══ RECORDS SUPPLIED ══

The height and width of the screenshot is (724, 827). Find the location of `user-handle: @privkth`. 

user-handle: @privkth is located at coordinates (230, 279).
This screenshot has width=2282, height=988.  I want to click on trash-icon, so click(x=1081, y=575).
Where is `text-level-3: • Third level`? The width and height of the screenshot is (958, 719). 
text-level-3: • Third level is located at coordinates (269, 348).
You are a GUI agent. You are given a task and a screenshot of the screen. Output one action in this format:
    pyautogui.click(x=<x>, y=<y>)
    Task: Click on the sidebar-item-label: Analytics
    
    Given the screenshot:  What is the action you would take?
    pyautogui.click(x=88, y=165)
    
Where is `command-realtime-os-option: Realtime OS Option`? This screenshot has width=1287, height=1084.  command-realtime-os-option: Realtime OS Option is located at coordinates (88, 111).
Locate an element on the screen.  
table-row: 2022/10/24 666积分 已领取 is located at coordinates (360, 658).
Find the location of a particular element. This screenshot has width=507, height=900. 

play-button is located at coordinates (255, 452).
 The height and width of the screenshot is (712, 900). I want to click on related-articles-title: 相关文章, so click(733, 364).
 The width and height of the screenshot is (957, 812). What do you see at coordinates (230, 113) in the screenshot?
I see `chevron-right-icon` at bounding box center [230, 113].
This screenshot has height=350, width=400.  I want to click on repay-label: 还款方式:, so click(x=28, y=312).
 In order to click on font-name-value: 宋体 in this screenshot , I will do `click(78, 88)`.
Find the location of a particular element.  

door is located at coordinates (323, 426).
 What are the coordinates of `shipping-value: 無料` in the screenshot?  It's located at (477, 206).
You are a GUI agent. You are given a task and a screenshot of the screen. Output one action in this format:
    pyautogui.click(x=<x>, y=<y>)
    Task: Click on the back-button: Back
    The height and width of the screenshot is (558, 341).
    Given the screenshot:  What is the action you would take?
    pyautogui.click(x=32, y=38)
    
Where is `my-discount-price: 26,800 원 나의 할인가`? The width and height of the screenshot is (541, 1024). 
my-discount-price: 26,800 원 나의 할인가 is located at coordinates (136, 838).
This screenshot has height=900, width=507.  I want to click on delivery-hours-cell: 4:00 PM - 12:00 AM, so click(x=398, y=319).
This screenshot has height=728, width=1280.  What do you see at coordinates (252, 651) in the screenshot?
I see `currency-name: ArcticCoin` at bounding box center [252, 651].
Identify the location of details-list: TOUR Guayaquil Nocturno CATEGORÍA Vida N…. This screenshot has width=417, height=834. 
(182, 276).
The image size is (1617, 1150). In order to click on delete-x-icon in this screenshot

═══

◆ TASK REQUIREMENTS
Reproduce the material from its first line through the line containing "text-level-3: • Third level is", including both of those lines.

◆ ANSWER SECTION
The height and width of the screenshot is (724, 827). Find the location of `user-handle: @privkth`. 

user-handle: @privkth is located at coordinates (230, 279).
This screenshot has width=2282, height=988.  I want to click on trash-icon, so click(x=1081, y=575).
Where is `text-level-3: • Third level`? The width and height of the screenshot is (958, 719). 
text-level-3: • Third level is located at coordinates (269, 348).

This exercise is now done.